Stored items:
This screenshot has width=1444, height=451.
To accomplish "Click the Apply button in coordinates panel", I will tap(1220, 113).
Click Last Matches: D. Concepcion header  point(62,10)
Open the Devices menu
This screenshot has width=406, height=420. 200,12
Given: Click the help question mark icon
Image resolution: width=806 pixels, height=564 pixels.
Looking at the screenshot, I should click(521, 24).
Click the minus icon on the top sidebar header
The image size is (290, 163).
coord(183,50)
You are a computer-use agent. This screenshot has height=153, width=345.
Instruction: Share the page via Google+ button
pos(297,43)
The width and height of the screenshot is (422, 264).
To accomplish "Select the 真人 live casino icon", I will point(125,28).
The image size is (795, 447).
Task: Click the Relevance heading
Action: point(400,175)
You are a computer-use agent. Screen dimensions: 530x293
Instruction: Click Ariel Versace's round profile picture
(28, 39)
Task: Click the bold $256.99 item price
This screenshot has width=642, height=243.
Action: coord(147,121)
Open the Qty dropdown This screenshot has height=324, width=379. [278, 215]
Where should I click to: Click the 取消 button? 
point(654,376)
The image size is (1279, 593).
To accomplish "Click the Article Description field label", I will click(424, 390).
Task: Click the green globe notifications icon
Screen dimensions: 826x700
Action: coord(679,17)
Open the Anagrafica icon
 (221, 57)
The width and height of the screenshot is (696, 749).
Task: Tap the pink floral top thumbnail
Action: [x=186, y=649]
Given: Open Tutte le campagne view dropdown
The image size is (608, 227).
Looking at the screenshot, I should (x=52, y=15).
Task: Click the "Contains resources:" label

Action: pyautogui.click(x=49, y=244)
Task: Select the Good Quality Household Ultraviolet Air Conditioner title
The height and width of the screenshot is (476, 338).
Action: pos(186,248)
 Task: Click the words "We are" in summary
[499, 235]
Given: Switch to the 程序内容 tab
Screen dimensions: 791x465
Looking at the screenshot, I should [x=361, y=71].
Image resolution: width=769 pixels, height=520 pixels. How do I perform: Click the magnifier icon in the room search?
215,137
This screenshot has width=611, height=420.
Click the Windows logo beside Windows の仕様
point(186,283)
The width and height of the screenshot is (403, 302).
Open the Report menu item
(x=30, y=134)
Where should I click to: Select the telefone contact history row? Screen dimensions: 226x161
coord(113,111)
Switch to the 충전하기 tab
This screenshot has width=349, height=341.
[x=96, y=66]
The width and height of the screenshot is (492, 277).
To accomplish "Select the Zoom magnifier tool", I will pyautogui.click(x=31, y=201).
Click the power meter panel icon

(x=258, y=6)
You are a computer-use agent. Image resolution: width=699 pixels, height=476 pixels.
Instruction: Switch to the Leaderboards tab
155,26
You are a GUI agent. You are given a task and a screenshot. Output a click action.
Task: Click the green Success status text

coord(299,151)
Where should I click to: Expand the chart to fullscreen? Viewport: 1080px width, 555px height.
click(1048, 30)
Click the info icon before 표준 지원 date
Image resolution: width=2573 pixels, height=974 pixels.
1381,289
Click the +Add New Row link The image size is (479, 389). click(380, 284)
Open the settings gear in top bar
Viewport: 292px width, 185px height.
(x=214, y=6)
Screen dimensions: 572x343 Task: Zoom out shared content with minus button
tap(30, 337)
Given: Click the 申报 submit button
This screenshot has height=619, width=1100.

● **Activity**:
Pull together all lines from the data that mention the word "header".

● **The completed task**:
Click Last Matches: D. Concepcion header  point(62,10)
Click the minus icon on the top sidebar header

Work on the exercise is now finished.